## Requirements
Select each line in the entries below that contains the string "point". Matching is case-sensitive.

## Data for the task

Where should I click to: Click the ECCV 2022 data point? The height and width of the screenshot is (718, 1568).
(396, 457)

...

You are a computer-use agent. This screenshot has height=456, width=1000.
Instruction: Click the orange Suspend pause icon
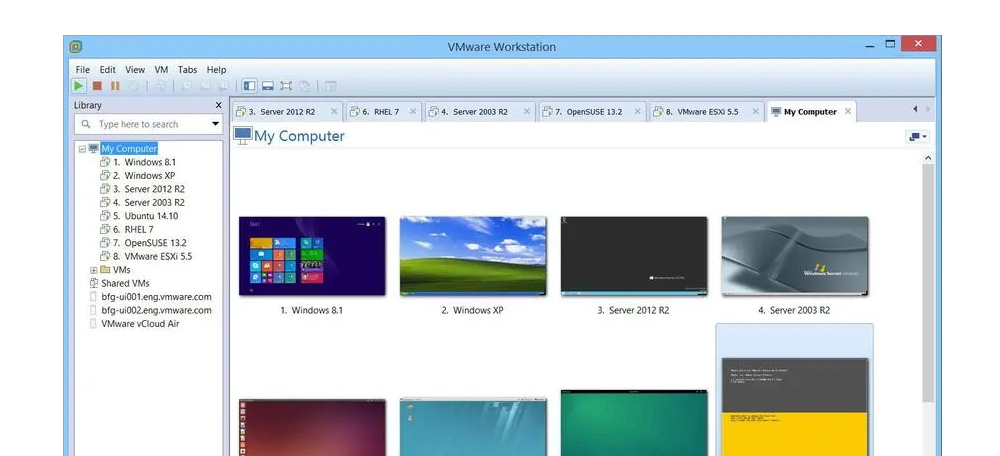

---

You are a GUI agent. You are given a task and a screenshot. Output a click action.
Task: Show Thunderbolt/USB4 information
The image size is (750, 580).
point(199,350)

## The output
Where should I click to: Click the ECCV 2022 data point? The height and width of the screenshot is (718, 1568).
point(199,350)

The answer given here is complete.